Haccac b. Yusuf es Sakafi,
Emevi komutanlarının en önemlilerindendir.
Taifte doğmuştur,Taif'in yerli halkı olan Sakif kabilesindendir.
Askerlik görevine Revh b. Zinba'ın askeri birliğinde er olarak başlamış, sonra Abdülmelik'in ordusuna komutan olmuştur.
Halife Abdülmelik, onu Abdullah b. Zübeyr'e karşı göndermiştir.
Haccac, Mekkeyi altı ay muhasara etmiş,
İbn. Zübeyri öldürmüş, Hicazda iki yıl valilik yapmıştır. Daha sonra Abdülmelik onu Irak valiliğine getirmiş, Haccac bu görevde Vasıt şehrinde ölünceye kadar kalmıştır.

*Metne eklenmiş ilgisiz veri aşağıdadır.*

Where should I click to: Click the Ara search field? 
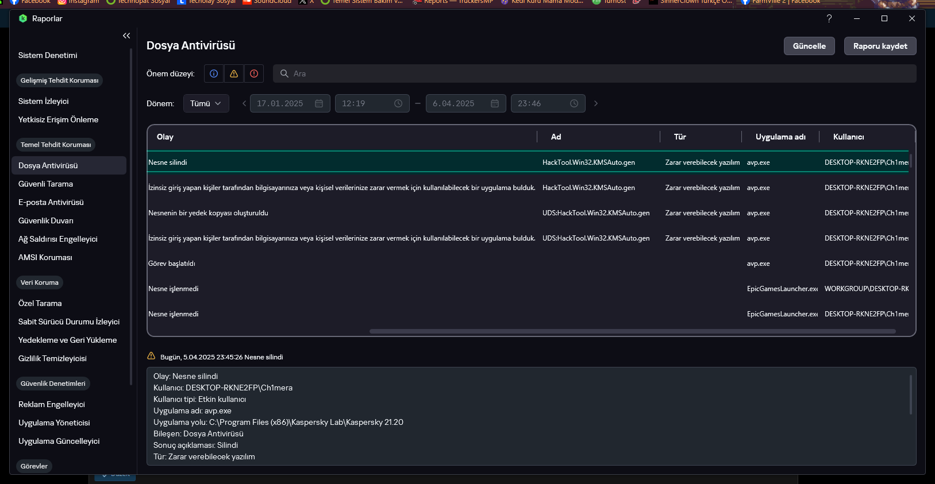click(x=598, y=73)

Iraktaki valilik müddeti yirmi yıldır.
İyi bir hatip olan Haccac, Iraklılara şöyle seslenmişti;
''Ey Iraklılar!
Şeytan sizin içinize girdi, etinize ve kanınıza karıştı. Sinirlerinize ve kulaklarınıza, hülasa bütün organlarınıza sirayet etti bulaştı.
Sonra da kulaklarınızın derinliklerine, beyninize, beden ve ruhunuza yerleşti.
Rahatını bulup yuva kurdu, yumurtlayıp yavruladı. Sonra da yavaş yavaş ilerledi.
İçinize münafıklık ve şekaveti sıkıntı, azap yerleştirdi, çekişmeyi kafalarınıza koydu.
Siz de onu;
uyulacak bir delil, itaat edilecek bir komutan, müşavere danışma yapılacak ve emri dinlenecek güvenilir bir kimse edindiniz.
O, size tecrübe bakımından nasıl fayda verir...
Beyanı size nasıl yarar sağlar...
Sizler Ahvaz'daki arkadaşlarım değil miydiniz...
Orada hile ve tuzak kurdunuz.
İhanet üzere anlaştınız.
Küfürde ittifak işbirliği ettiniz.
Allah'ın, dinini ve hilafetini yardımsız bırakacağını sandınız.
Allah'a yemin ederim ki, ben mızrağımın ucuyla sizi vuracağım.
Sizler de sığınmak için başka yerlere süratle kaçacak ve hezimete uğrayacaksınız.
Zaviye savaşı, nasıl bir savaştı..
O zaman sizler dağılmış, bozguna uğramış, gücünüzü kaybetmiş, birbirinizle çekişmeye düşmüştünüz.
Allah da size yardım etmemişti.
Kalbleriniz korkuya kapılmış, ricate kaçmaya yönelmiştiniz.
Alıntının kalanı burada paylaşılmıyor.